Letters - Garrow's Law

By coincidence the day I received my copy of the January edition of Counsel (as a retired barrister who still has some interest in his former profession), I also received The Times reproduction of its first edition (in the guise of “The Daily Universal Register”) of 1 January 1785. 
Counsel ran an article about the making of  “Garrow’s Law” (pp 27 to 29). The BBC One series portrayed a barrister who was the champion of the underdog, supporter of seemingly lost causes and a generally selfless and often ill-remunerated pioneer of defence advocacy. 

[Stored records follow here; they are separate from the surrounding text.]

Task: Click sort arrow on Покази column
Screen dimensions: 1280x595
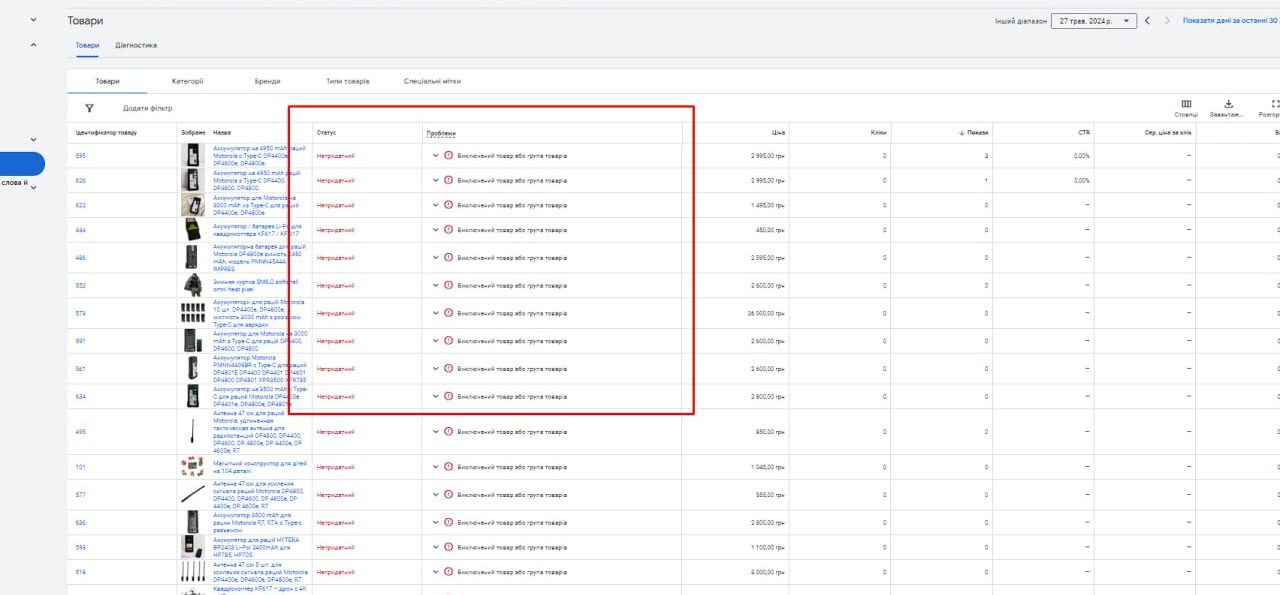Action: click(962, 132)
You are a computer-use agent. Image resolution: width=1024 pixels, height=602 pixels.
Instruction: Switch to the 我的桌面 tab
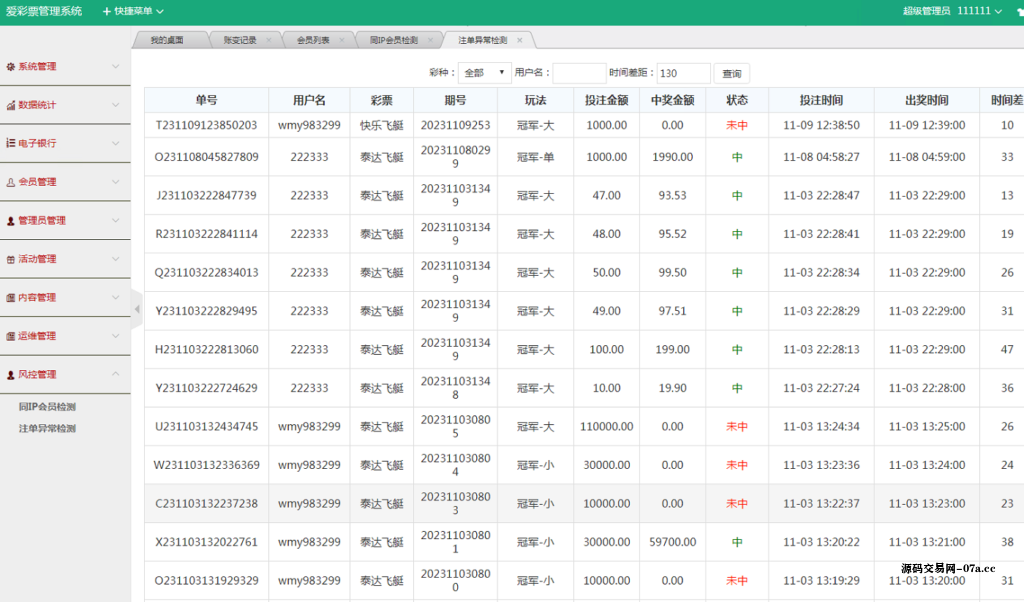pyautogui.click(x=168, y=40)
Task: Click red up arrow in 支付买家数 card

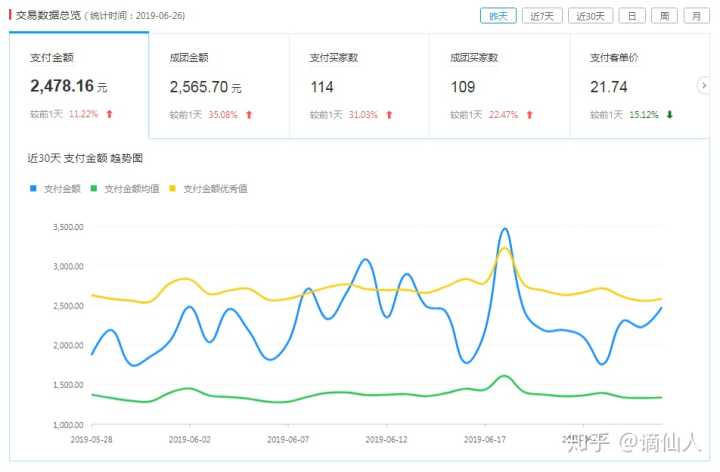Action: coord(389,114)

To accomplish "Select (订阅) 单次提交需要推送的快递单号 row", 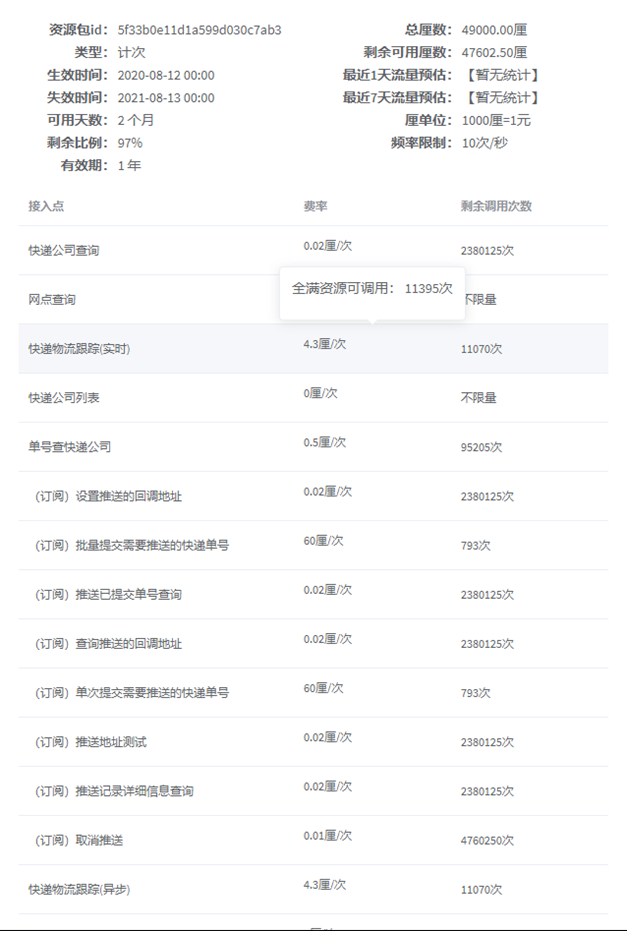I will click(132, 692).
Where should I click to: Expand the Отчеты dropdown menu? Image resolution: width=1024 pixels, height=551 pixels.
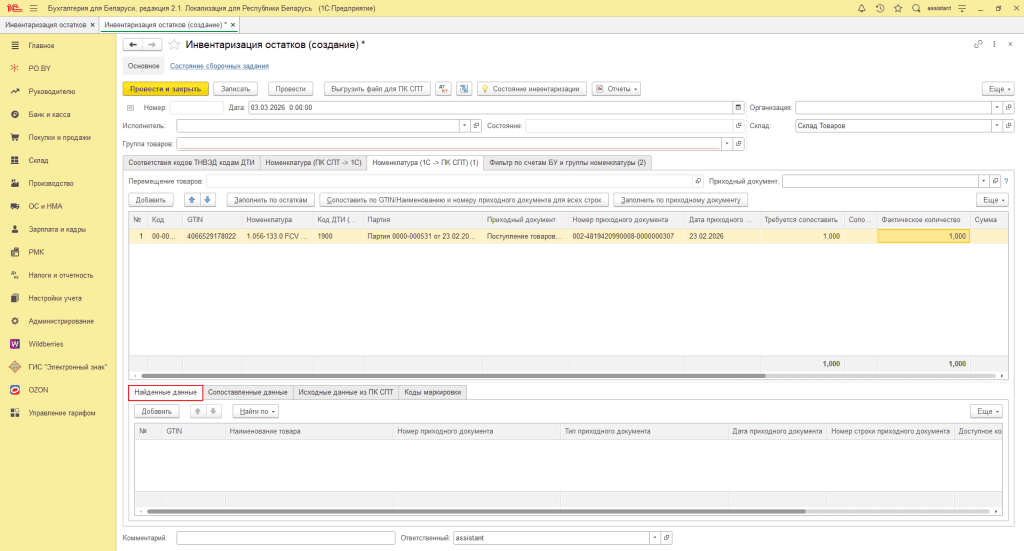pos(616,88)
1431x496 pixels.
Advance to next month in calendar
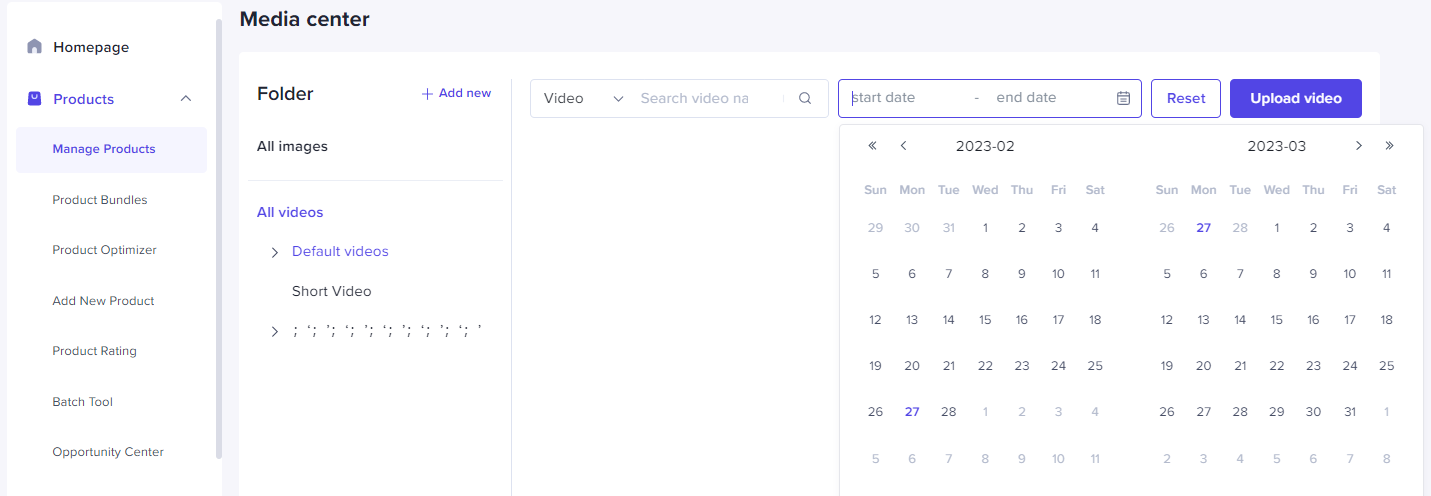(1358, 146)
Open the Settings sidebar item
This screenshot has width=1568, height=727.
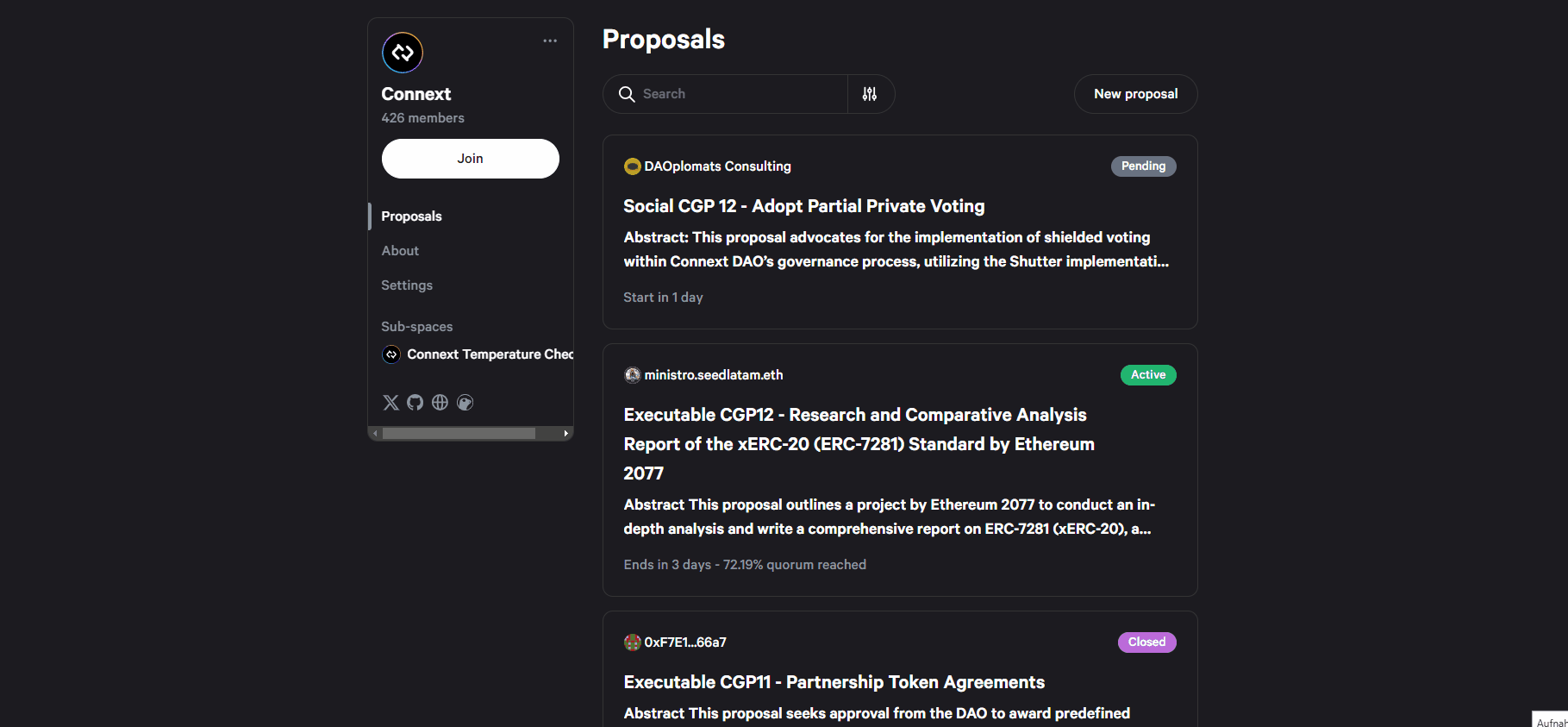coord(407,285)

Of course he may have been all of these things, but in the Daily Universal Register (p 2, fourth column) there appears a report of the adjourned examination of Mr Turner, a bankrupt.  His counsel, Mr Morgan, pleaded for time to satisfy his creditors, sought “the indulgence due to innocence” and cited “the severity of the laws with respect to bankrupts”.  Counsel for the creditors would have none of this: he “was of opinion that poverty or any other worldly inconvenience could not lead an honest man from the paths of probity ... He further asserted that Mr Turner had been treated with unexampled lenity and favour ... he feared that his indulgence to the prisoner (bankrupt) would draw on him the displeasure of his clients”. Counsel’s name? Mr Garrow.